I want to create custom page for admin panel without model. For first i copy index.html to project folder:
mysite/
templates/
admin/
index.html
Then add to apps block my code:
<div class="module">
<table summary="{% blocktrans with name="preferences" %}Models available in the preferences application.{% endblocktrans %}">
<caption>{% blocktrans with name="preferences" %}Preferences{% endblocktrans %}</caption>
<tr>
<th scope="row">Preferences</th>
<td>{% trans 'Change' %}</td>
</tr>
</table>
</div>
This works good, then I create new page /templates/admin/preferences/preferences.html and
add to urls.py:
url(r'^admin/preferences/$', TemplateView.as_view(template_name='admin/preferences/preferences.html')),
And add code to preferences.html:
{% extends "admin/base_site.html" %}
{% block title %}Test page{% endblock %}
Run it and see message with error "The requested admin page does not exist.". What I do wrong?
You need to add your admin URL before the URL patterns of the admin itself:
urlpatterns = patterns('',
url(r'^admin/preferences/$', TemplateView.as_view(template_name='admin/preferences/preferences.html')),
url(r'^admin/', include('django.contrib.admin.urls')),
)
This way the URL won't be processed by Django's admin.
Years go by and still a relevant answer to this can be posted.
Using Django 1.10+ you can do:
security/admin.py (this is your app's admin file)

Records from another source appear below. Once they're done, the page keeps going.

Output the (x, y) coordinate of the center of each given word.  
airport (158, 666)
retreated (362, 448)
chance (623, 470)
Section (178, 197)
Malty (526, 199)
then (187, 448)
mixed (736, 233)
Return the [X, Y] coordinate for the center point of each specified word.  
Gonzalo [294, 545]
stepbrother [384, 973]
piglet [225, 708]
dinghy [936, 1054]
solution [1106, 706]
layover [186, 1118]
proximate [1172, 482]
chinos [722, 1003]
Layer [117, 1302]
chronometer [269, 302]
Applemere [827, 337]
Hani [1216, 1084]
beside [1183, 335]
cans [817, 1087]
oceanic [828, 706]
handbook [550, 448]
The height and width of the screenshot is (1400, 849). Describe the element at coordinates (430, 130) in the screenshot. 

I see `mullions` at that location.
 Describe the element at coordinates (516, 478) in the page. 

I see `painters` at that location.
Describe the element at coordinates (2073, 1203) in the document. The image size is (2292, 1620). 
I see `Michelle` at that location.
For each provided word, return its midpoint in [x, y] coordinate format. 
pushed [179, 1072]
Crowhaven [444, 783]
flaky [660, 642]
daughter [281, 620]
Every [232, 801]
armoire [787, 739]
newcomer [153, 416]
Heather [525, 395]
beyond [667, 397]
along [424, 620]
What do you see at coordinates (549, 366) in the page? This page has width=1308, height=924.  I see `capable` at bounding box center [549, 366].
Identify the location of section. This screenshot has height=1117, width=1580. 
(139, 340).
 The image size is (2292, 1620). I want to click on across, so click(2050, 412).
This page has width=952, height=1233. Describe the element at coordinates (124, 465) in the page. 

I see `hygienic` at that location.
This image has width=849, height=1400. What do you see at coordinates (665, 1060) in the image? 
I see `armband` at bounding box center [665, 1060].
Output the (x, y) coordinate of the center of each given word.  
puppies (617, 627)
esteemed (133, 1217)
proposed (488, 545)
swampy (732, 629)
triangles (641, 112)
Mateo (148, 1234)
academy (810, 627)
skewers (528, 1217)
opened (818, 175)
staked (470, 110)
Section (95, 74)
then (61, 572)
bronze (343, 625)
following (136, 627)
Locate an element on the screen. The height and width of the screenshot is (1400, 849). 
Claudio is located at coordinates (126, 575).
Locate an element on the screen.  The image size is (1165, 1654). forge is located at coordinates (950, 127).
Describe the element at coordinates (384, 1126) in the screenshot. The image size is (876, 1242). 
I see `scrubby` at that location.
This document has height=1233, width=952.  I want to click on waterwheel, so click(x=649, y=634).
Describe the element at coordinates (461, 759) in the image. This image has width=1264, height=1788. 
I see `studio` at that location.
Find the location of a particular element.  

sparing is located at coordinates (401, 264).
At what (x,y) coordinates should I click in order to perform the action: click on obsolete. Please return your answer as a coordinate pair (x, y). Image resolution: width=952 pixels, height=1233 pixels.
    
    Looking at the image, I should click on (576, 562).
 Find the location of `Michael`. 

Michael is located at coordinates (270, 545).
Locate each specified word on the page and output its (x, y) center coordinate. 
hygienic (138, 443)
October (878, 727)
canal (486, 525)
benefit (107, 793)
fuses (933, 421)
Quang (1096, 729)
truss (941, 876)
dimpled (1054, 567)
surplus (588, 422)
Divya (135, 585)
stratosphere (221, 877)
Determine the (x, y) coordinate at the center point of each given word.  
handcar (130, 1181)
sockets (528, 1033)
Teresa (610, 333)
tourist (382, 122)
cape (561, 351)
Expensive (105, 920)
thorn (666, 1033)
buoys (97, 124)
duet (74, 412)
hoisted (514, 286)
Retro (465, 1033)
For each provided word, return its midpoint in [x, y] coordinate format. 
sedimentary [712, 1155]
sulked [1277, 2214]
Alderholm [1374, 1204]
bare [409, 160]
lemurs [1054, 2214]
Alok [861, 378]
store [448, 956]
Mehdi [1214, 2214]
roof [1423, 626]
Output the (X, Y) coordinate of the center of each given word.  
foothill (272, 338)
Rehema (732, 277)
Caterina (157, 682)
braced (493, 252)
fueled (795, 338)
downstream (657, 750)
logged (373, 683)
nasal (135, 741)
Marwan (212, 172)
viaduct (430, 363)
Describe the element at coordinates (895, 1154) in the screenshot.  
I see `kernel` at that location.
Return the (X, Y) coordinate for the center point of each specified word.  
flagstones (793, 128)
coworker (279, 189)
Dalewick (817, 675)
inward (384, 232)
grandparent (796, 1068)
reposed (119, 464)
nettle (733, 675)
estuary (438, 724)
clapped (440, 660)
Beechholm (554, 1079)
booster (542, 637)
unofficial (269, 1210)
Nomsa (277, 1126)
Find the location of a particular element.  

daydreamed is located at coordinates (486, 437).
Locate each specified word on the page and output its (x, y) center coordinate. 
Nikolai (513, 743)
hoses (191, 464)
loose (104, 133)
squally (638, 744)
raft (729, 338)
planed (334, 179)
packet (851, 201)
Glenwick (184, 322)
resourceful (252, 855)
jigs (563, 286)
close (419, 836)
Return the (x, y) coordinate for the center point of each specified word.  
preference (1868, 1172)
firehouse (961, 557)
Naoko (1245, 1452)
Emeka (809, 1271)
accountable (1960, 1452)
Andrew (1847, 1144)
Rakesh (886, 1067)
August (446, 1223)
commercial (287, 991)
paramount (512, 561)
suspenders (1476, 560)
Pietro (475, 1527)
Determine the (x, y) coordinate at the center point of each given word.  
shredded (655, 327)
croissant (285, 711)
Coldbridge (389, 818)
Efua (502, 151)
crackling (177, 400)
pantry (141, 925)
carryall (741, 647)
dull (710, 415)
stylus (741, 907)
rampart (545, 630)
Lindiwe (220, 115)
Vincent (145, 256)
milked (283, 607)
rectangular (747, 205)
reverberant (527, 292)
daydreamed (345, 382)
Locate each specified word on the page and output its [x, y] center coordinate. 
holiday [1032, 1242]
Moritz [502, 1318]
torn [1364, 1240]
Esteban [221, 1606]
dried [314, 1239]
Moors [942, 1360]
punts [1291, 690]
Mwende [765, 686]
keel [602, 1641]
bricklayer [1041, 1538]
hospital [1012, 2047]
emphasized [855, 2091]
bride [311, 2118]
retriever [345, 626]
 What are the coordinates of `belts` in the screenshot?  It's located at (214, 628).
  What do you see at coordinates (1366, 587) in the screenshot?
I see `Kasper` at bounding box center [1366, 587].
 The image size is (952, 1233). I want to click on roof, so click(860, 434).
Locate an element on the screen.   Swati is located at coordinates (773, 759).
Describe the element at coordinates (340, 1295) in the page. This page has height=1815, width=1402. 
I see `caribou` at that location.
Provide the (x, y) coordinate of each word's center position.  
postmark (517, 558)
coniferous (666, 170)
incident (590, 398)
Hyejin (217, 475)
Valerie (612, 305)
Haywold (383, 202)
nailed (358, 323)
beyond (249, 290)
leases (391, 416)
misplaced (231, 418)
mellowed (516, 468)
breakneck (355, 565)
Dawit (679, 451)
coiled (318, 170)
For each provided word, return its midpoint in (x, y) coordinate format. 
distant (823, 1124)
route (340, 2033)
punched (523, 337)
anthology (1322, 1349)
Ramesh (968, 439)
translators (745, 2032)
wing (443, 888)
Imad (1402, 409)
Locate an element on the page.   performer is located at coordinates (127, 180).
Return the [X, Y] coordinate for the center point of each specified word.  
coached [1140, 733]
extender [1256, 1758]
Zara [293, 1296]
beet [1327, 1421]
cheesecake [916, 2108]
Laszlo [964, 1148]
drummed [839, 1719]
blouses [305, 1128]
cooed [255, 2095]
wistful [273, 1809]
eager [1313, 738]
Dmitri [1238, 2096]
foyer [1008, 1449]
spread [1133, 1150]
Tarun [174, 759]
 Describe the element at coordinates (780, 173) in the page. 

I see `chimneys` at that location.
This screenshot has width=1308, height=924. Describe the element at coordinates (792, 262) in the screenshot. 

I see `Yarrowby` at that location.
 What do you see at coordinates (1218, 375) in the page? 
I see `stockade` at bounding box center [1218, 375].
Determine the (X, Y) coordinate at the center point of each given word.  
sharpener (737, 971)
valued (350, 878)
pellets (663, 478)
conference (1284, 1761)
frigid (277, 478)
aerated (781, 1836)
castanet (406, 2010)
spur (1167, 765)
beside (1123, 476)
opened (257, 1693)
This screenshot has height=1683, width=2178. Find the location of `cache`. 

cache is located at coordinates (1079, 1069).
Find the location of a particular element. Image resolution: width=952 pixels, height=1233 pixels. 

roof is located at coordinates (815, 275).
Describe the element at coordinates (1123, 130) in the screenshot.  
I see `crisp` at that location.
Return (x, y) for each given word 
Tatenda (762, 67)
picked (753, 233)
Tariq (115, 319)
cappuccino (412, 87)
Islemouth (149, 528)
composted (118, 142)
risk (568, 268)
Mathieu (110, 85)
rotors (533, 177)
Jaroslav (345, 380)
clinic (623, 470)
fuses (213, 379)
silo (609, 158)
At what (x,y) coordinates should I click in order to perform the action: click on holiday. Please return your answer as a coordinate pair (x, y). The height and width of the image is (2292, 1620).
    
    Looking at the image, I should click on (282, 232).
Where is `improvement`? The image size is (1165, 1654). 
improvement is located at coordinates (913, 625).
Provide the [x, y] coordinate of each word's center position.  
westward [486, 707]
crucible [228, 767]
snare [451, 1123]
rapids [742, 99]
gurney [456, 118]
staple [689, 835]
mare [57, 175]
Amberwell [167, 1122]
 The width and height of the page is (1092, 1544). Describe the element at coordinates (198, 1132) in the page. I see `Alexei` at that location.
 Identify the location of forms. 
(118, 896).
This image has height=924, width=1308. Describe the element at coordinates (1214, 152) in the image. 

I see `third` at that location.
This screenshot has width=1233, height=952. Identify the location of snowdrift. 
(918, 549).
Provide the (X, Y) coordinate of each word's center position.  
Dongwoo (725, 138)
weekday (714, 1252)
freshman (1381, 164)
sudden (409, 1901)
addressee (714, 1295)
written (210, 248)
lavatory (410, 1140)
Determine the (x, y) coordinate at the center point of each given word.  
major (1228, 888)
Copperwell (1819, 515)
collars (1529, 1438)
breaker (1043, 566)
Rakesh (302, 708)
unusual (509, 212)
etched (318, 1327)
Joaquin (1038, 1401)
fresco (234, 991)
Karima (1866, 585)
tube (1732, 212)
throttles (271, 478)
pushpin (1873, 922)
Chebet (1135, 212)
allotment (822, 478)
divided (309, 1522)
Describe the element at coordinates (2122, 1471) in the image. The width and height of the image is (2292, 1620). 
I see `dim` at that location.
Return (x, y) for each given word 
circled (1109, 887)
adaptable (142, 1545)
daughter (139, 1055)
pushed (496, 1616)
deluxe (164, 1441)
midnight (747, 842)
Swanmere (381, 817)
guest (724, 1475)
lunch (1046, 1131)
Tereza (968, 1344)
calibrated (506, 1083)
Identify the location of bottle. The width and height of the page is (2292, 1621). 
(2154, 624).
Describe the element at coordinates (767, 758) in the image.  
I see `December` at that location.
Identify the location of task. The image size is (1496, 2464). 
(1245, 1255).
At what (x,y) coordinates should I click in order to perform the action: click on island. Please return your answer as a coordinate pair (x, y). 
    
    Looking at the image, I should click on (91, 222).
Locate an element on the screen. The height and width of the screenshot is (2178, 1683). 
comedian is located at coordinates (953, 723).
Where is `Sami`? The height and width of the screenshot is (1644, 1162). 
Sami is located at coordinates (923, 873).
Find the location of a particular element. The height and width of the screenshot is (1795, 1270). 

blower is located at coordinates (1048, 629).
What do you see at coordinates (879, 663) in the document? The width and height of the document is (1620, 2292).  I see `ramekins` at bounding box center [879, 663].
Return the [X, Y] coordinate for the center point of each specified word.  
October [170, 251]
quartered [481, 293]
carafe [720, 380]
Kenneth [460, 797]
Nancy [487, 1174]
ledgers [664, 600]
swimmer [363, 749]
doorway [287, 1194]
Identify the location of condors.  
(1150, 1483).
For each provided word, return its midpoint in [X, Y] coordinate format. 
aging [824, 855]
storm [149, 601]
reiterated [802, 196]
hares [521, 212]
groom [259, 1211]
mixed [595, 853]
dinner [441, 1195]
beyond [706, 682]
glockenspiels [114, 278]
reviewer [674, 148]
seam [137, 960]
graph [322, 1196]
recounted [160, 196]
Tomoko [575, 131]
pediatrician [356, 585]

from django.contrib import admin
from django.conf.urls import url
from django.template.response import TemplateResponse
from security.models import Security
#admin.register(Security)
class SecurityAdmin(admin.ModelAdmin):
def get_urls(self):
# get the default urls
urls = super(SecurityAdmin, self).get_urls()
# define security urls
security_urls = [
url(r'^configuration/$', self.admin_site.admin_view(self.security_configuration))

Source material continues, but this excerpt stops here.